Sería una ingenuidad...
Me refiero al hecho de pensar que huelgas generales, batallas campales, caceroladas y violencia urbana obedecen a una simple subida de impuestos, gasolinas o metros. Lo que está en cuestión en toda esta América Latina, atravesada de norte a sur por tantas injusticias y desigualdades, por tantos gritos desgarradores y silencios indiferentes, por tantos migrantes a la deriva y señoritos ocupados en sus farras, es este modelo económico perverso que, de la mano del neoliberalismo o del populismo abandona al hombre a su suerte, ubicándolo en las periferias de la historia.
El problema que aflora desde el fondo de la rabia incontenible es la inconformidad de millones de hombres y mujeres cansados, hartos, de ser pobres, de vivir en la esquizofrenia del consumo para ser alguien y de no llegar nunca a fin de mes. Hubo un tiempo en el que soñábamos, en medio de promesas vanas, con una sociedad justa, equitativa y solidaria, capaz de acortar distancias de la desigualdad y de generar oportunidades para todos. Algo que, en nuestra ingenuidad, nos parecía simple y cercano: un mundo de conversos, entusiastas de la justicia social, de la pedagogía liberadora, del cuidado de una casa común amenazada por los entusiastas de la cultura nuclear, un mundo sin corrupción y sin miedo, sin muros y sin fosos, sin telones de acero atravesando Berlín o partiendo en dos el mediterráneo o la frontera de Tijuana.

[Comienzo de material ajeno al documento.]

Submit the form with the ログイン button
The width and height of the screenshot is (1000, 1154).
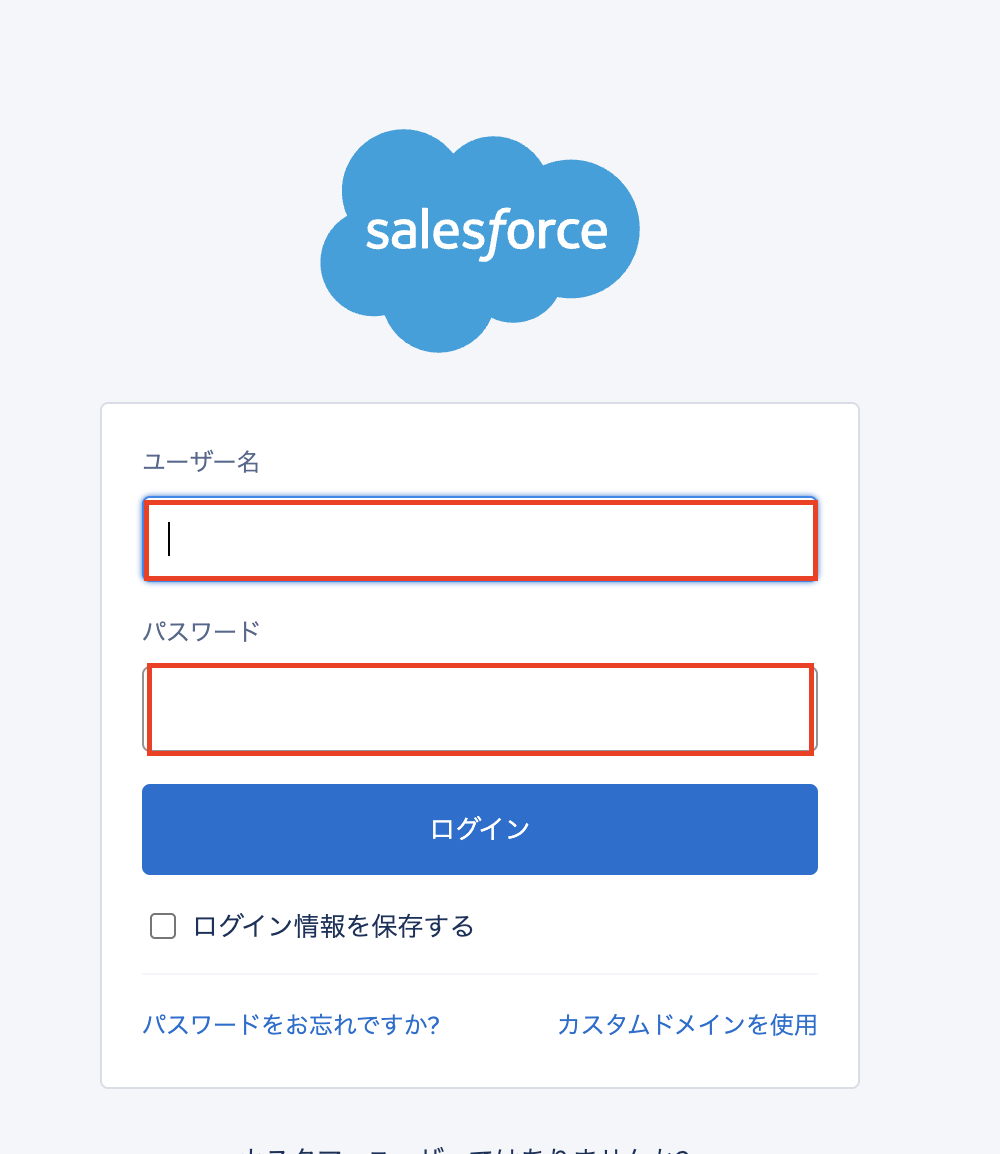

La gente ha sacado la ira a la calle porque está harta de la pobreza y de la corrupción. En medio de semejante escenario las palabras de los políticos suenan, cada día más, a falsete. Nunca las instituciones, las ideologías y los intereses económicos han estado tan lejos del pueblo, tan ajenos a su sufrimiento. Me lo decía no hace mucho un joven indígena, con la vista perdida en el páramo infinito: “Somos pobres e hijos de pobres; algún día seremos padres de pobres; pero ellos siguen robando y haciéndose ricos… El único lenguaje que entienden es el del miedo”. Mal que nos pese, así piensan muchos de los que piensan y de los que no piensan, de los que se sienten ninguneados por una clase dirigente que hace tiempo que perdió el rumbo.
Chile, Bolivia, Colombia, Ecuador,… y los paraísos endémicos de Cuba, Venezuela, Nicaragua, Haití… reclaman nuestra atención. Para llorar no necesitamos más bombas lacrimógenas; las lágrimas se vierten solas. Necesitamos una economía social y solidaria, justicia ágil y efectiva, barrer a los corruptos, empleo e inversión productiva, educación de calidad, una auténtica reforma agraria, una economía que ponga, de una vez, a la persona en el centro de la vida, de la economía y de la esperanza. Y todo ello con aliño de ética y, si son cristianos, de fe. No la fe de un Dios tapagujeros, sino la de un Dios vivo que te saque de tus casillas y de tus cosillas, del fatal egoísmo que nos esclaviza.